* **PASSAGE GIVEN**
════
Today, the terms aren't a whole lot better, but mortgage bankers are resting a bit easier for two main reasons: more banks are entering the warehouse sector, and commitment volumes are on the rise.

According to figures compiled by National Mortgage News, warehouse commitment volumes were $31 billion at the end of March, a 20% increase from a year earlier. (In calculating its numbers, National Mortgage News assumes it has captured 70% of the market.)

Bank of America Corp. is the presumed market leader, with $15 billion of commitments at March 31. The Charlotte company declined to confirm or deny the figure, which is based on comments made by a Bank of America warehouse official at a Texas Mortgage Bankers Association meeting this spring.

But Bank of America is certainly a leading correspondent buyer of mortgages, and it offers warehouse lines to nonbanks that sell loans to it. In fact, most top correspondent buyers of mortgages — B of A, Wells Fargo & Co. and JPMorgan Chase & Co. — offer some type of warehouse program, but none would talk about their programs publicly.

According to advisers like Michele Perrin and Larry Charbonneau, more community banks are eyeing the warehouse market because the profit margins are strong. Last week Associated Banc-Corp. of Green Bay, Wis., made the decision to expand its regional warehouse program into a national one.

"They want to grow this effort significantly," Charbonneau said.

Currently, Associated makes warehouse lines of credit available only to nondepositories in Illinois and Wisconsin. Matt Wolfe, an officer at the bank's office in Chicago, has been put in charge of the national effort.
════
* **DATA ENTRIES**
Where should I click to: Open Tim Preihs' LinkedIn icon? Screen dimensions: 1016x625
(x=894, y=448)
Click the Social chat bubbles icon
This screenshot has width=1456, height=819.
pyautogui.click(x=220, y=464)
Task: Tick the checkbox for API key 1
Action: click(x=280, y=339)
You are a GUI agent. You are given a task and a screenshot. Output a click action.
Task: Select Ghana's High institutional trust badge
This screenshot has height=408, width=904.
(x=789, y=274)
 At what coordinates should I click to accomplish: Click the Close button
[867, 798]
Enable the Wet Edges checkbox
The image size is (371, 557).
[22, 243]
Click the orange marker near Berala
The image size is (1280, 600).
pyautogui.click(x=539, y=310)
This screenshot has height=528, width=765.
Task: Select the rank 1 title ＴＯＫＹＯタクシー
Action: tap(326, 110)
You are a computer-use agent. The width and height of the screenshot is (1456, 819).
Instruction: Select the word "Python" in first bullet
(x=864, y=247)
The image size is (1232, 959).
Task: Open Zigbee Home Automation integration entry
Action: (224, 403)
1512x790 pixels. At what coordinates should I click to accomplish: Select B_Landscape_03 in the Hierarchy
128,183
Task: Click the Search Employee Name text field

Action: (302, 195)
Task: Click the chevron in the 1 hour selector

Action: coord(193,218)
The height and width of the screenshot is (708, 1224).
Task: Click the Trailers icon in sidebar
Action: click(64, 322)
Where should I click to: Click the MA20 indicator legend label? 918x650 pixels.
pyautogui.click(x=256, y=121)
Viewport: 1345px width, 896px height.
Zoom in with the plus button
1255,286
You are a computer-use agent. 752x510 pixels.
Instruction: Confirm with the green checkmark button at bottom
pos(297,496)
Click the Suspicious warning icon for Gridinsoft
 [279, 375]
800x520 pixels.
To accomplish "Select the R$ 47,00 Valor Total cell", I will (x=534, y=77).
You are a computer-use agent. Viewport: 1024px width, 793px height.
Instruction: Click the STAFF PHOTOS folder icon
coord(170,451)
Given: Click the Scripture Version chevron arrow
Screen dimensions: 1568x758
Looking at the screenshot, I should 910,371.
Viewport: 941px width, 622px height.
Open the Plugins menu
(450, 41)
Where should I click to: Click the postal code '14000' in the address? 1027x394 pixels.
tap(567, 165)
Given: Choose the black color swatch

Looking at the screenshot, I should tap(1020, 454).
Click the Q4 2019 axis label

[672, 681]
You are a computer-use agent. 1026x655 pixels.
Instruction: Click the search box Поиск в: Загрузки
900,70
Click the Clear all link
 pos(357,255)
════
* **THE TASKS**
[a] Repeat the article on mortgage warehouse lending from "Bank of America Corp." to "meeting this spring.".
[b] List every person named in the article on mortgage warehouse lending.
[c] Pick up the article on mortgage warehouse lending after its final sentence and continue writing it.
The data is separate material and has no connection to the article on mortgage warehouse lending.

* **ANSWERS FOR THIS EXERCISE**
[a]
Bank of America Corp. is the presumed market leader, with $15 billion of commitments at March 31. The Charlotte company declined to confirm or deny the figure, which is based on comments made by a Bank of America warehouse official at a Texas Mortgage Bankers Association meeting this spring.

[b] Michele Perrin, Larry Charbonneau, Matt Wolfe

[c]
Perrin said she is working with a new warehouse lender that wants to commit $1.8 billion to the business this year. The bank, which Perrin declined to name, will not buy the loans it warehouses, and it will provide credit on a 20-to-1 leverage basis.

Perrin also has a Michigan bank client that is looking to make 30 new warehouse facilities this year. Both clients are relatively new to the warehouse business.

Despite strong signs of new activity in the warehouse arena, not all the news is good. PNC Financial Services Group Inc. is putting the finishing touches on winding down the warehouse business of National City, a bank it acquired 18 months ago.

PNC also pulled the plug on Red Capital Group's warehouse business late last year. (A few weeks ago the Pittsburgh banking company sold Red Capital to Orix USA, a financial service provider whose parent company is based in Japan.)

There is a tinge of irony in all the new warehouse activity: it comes at a time when overall origination volumes are declining in the primary market, which means the need for warehouse credit should be falling.

"The good news is that warehouse capacity is starting to meet the needs of nonbanks," Perrin said. "But it's coming at a time when I'm starting to hear stories of firms saying they're 'overbanked.' Still, it's good to see new entrants getting into the business."

David Lykken of Mortgage Banking Solutions in Austin said his consulting firm has helped three banks start their own warehousing programs.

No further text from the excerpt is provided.